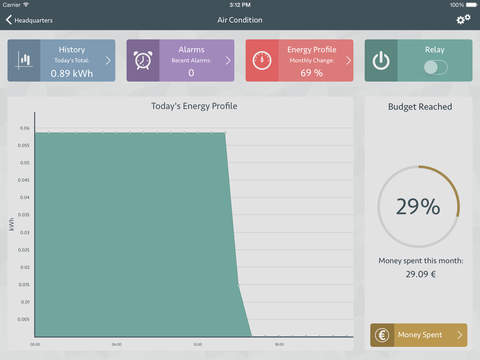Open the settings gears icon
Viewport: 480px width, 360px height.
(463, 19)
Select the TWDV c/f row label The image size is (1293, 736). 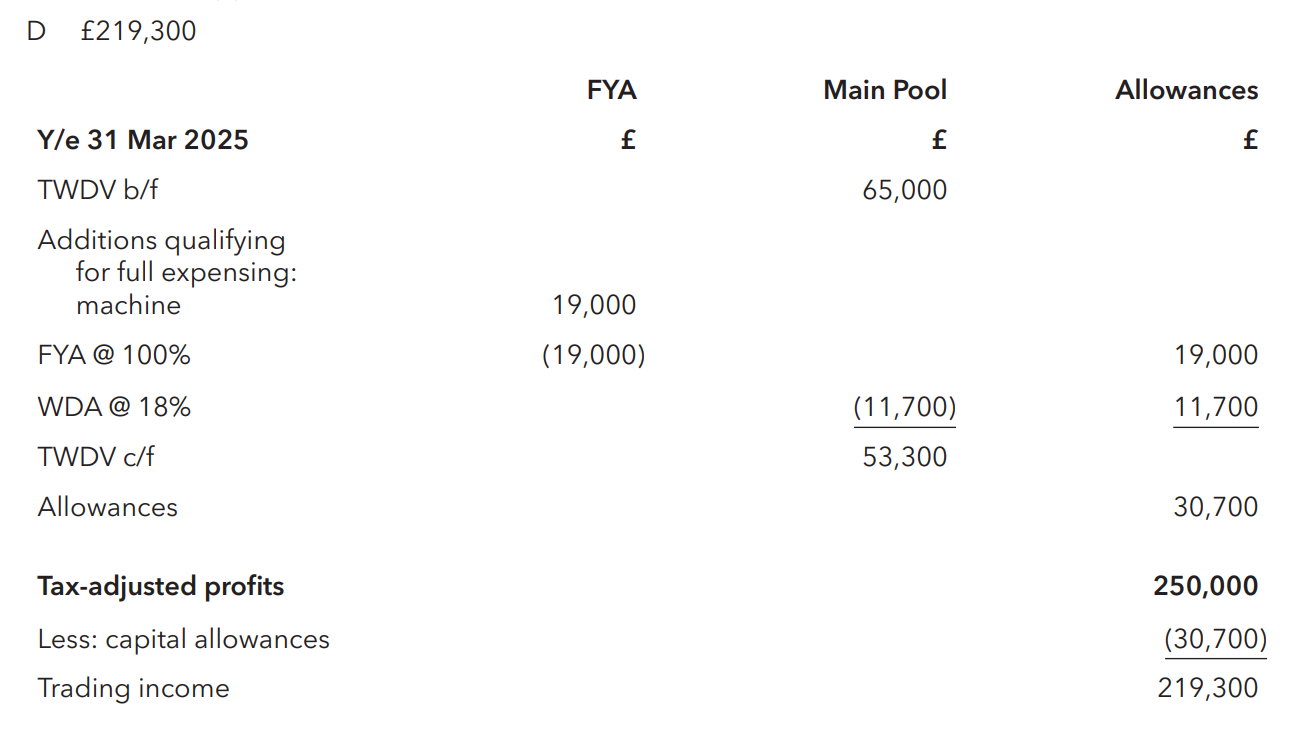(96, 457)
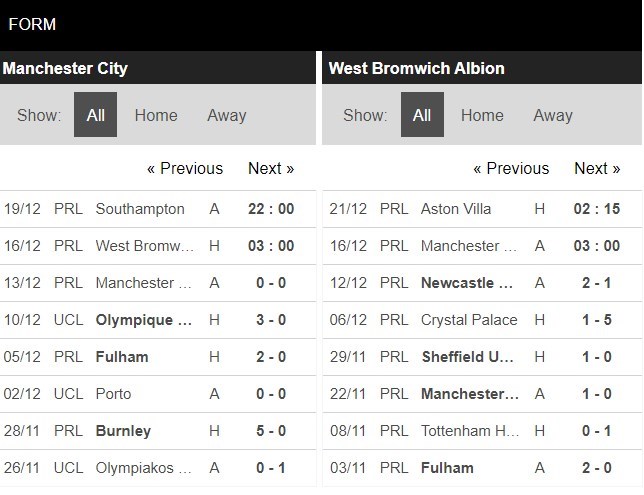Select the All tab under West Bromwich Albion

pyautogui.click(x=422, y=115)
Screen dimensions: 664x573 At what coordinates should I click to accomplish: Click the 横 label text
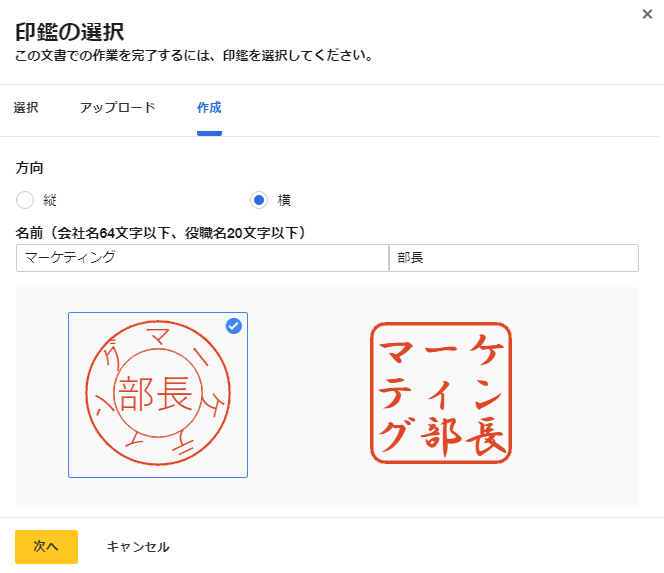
######
# [TO BE DONE]
Please tally the lines of the entries above that contain the string "click". Reply with the number only.

# [FINISHED ANSWER]
2